Shippers choice of carrier diminishing

Attracting 64,000 visitors from 125 countries Munich’s Transport Logistic is one of the industry’s biggest events, so when shippers and forwarders express concerns over the increasing decline in container carriers the press take notice.

In a recent report The Loadstar quoted industry sources complaints that carrier options were down from 15 to 5 following wave after wave of M&A activity, and depleted further by the recent decision of CMA CGM to discontinue its APL brand in Europe.

“We are down to around five carriers now from around 15 a few years back, but effectively it is three options given the dominance of the alliances particularly on Asia to Europe,” Said one Loadstar source.

“There is not much to choose between any of them in terms of service,” he said. “Few of them have any interest in schedule reliability anymore; they all roll over cargo, blank sailings and tranship whenever it suits them with little or sometimes no information to us their customer.”

Many industry insiders believe that the ultra large container vessels (ULCV) are simply too big to manage properly and that the race to have the biggest ships, and in theory the lowest unit cost base, has been a failure.

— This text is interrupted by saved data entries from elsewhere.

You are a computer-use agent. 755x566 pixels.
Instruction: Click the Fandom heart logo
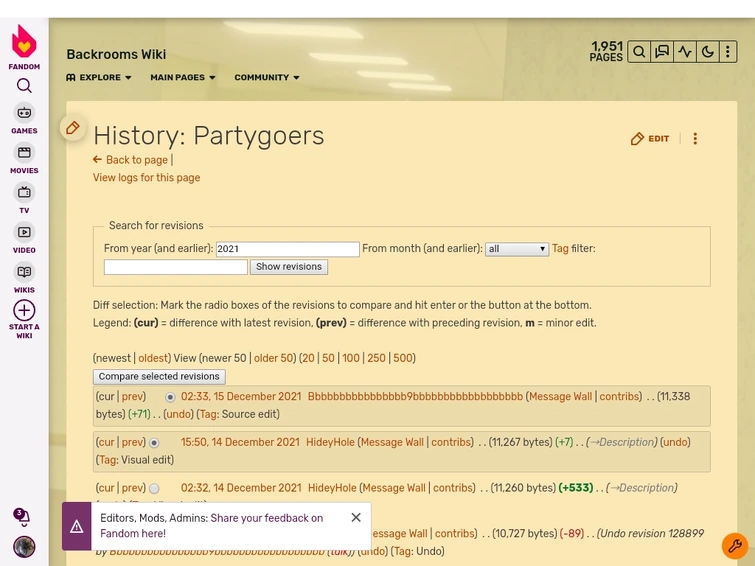(24, 42)
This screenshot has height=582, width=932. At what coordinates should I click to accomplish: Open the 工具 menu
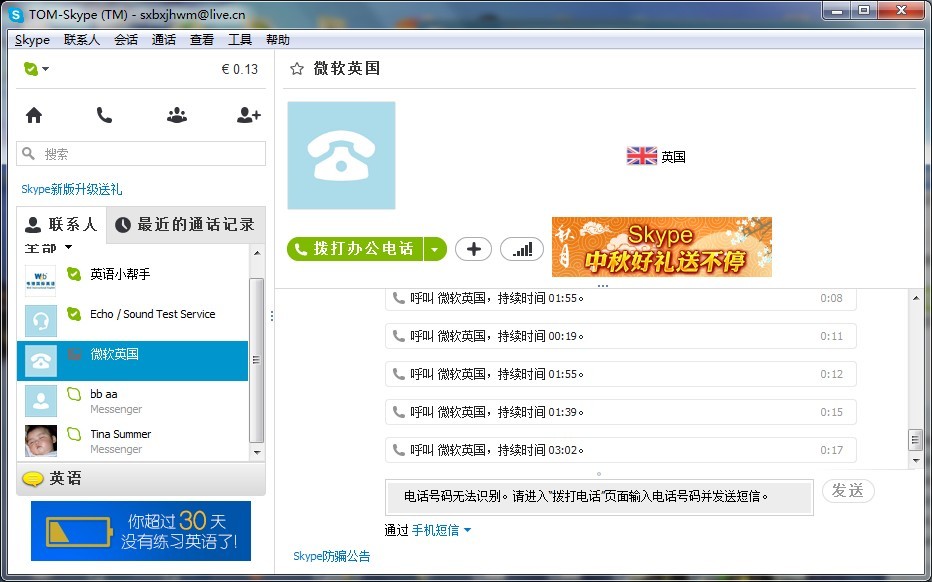click(240, 40)
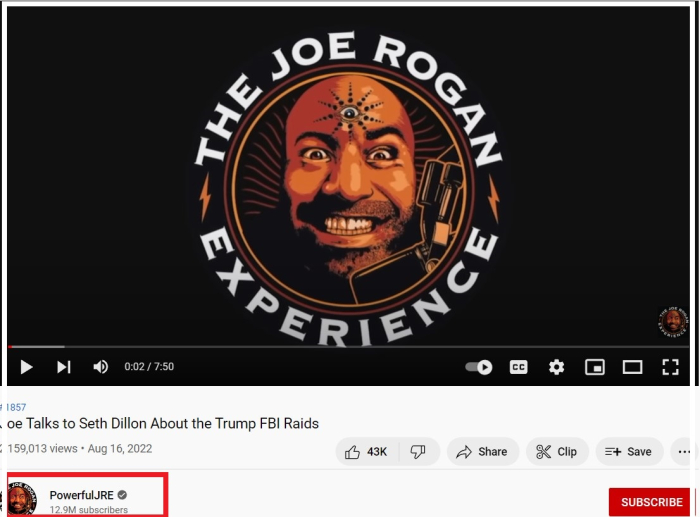Share this video
Image resolution: width=700 pixels, height=517 pixels.
(x=483, y=452)
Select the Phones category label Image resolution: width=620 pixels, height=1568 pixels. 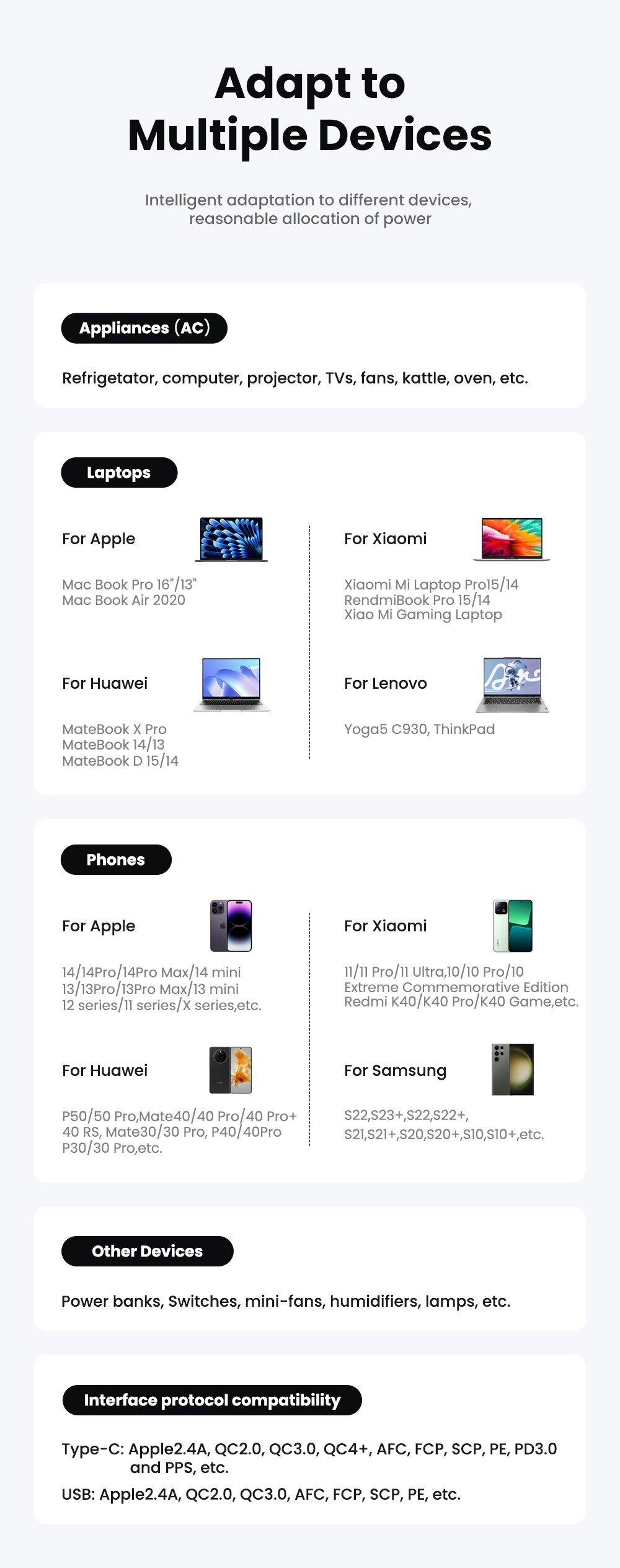(x=116, y=859)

ULCV’s may not have achieved the economies of scales imagined, but they are not going anywhere for a decade and more, leaving ports with the headache of accommodating them, and the lines finding more cargo to fill them.

In the meantime supply chains are creaking under the strain and taking longer and longer to deliver a box to the end user, as ports struggle to pass on the massive volumes to a diminishing haulage resource.